車いすというと、どうしても機能面に目が行きがちだ。確かに機能は重要な要素だが、車いすユーザーにも好みやニーズがあり、個人としての主張もある。そんな希望を叶えるのがカーボンブラックシステムが提供する車いす。ユーザーがより人間らしく、いきいきと生活できる新しい車いすだ。F1のエンジニアも参加して製作された同商品は、フルカーボンファイバー製で軽量性にも優れる。ホイールをユニオンジャック柄にするといった、大胆なカスタマイズも可能だ。

軽量ながら段差に強い
コンパクトで高機能な
カーボンファイバー製

英国・エディンバラに本社を置くカーボンブラックシステム社が提供する「カーボンブラック」は、ユーザーのニーズに応じてカスタマイズしてくれる車いす。軽くて強いカーボンファイバーを使い、快適さと安全性を両立させることに成功した。クッション部分を除いた重量はわずか3.5kg。タイヤ内部のサスペションが衝撃を吸収し、段差のある場所でもバランスを崩さずに移動できる。

開発者のアンドリュー・スローランス氏は、自身が車いすユーザーだ。14歳で脊髄に損傷をきたし、以来、車いす生活を送ってきた。20年間テレビ局に勤めたあと、このプロダクトに取り組むために起業。クラウドファンディングで資金を集め、子どもの頃から夢だった「高度な車いす」の開発に成功した。

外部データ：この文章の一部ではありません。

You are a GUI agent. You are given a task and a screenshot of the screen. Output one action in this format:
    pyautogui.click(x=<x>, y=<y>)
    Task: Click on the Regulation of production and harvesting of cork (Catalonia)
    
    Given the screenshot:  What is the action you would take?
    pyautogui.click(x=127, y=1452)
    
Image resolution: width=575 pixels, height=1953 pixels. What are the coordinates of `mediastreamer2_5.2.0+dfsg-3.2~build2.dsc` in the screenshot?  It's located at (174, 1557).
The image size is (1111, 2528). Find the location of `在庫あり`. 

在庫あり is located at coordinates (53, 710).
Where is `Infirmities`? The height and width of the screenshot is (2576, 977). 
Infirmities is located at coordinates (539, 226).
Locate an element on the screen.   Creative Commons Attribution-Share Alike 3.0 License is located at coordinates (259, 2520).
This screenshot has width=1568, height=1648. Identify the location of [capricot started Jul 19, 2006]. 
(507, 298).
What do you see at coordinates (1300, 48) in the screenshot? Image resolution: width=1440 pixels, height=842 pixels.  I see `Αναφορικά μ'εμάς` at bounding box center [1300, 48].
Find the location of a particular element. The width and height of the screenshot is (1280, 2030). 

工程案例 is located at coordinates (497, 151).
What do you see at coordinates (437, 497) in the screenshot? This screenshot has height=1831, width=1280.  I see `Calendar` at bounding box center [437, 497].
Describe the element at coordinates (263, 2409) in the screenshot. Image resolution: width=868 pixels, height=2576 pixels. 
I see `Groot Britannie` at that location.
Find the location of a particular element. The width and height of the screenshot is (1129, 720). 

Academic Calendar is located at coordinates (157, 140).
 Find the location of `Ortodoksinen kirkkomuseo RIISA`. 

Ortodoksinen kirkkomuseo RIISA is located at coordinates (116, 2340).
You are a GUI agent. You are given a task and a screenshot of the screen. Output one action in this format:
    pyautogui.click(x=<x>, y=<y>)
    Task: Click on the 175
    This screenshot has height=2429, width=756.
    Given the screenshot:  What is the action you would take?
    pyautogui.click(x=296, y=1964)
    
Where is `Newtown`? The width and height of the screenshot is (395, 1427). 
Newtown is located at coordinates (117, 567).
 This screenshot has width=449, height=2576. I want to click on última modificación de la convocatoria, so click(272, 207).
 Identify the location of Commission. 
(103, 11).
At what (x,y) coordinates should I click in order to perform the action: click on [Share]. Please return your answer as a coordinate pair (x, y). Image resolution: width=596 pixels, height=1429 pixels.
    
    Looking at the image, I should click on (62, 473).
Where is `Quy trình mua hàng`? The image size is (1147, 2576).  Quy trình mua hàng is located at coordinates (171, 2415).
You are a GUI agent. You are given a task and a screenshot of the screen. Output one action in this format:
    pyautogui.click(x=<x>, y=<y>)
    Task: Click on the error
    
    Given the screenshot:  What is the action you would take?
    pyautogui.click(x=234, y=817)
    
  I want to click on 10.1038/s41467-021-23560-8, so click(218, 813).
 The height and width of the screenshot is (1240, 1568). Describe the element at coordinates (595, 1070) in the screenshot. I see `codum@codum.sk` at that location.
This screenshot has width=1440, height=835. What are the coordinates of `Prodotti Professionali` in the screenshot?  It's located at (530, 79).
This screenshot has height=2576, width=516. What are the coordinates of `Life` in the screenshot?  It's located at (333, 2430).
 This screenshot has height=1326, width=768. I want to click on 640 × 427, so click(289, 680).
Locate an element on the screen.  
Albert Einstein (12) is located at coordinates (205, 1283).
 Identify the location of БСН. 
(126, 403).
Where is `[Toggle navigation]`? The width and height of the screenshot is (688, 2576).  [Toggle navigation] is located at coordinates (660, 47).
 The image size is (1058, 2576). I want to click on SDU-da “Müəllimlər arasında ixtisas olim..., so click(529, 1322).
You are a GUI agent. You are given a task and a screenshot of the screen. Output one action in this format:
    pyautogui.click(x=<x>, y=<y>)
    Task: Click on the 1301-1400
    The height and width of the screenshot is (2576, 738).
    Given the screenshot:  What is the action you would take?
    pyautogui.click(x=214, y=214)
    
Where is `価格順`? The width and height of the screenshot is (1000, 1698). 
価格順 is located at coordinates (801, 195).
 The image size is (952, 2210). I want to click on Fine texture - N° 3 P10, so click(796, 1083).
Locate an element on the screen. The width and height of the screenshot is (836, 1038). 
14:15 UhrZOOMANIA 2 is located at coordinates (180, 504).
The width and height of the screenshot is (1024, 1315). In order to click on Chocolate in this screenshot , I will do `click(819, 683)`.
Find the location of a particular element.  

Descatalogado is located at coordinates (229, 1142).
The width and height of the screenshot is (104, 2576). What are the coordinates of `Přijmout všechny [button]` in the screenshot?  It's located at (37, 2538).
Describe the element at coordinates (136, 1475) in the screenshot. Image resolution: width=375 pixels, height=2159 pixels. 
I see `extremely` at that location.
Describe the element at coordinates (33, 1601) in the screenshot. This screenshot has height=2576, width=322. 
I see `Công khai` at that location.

この車いすに乗っている時、人は車いすや障がいには気づかず、車いすユーザーを「人」として見てくれると、愛用者は語る。ゴツゴツしたハンドルやひじ掛けを持たない「カーボンブラック」は確かに彼らのファッションやキャラクターにフィットし、溶け込んでいるように見える。

人間工学に基づいて設計されたデザインは、ユーザーの身体に快適さを提供する。パーツに丸みを帯びたデザインを採用し、衣服などにもひっかからないよう工夫した。超軽量素材のカーボンファイバーはF1で使用されているもの。F1のエンジニアも協力し、この革新的な技術が車いすに応用された。価格は3995ポンド+カスタマイズの料金となっている。

「カーボンブラック」で、世界中の車いすユーザーの認識を変えたい、と同社は主張する。ユーザーを身体障がい者と定義するのではなく、ユーザーを引き立たせる椅子、ビジュアル的に美しい椅子をデザインしたかったのだと、スローランス氏は語っている。まるで個性の一部のように見える車いすは、確かに私たちの認識を変えてくれる。リビングの椅子に座っているような感覚で利用できる車いすは、ユーザーの利便性を高め、行動範囲を広げてくれるだろう。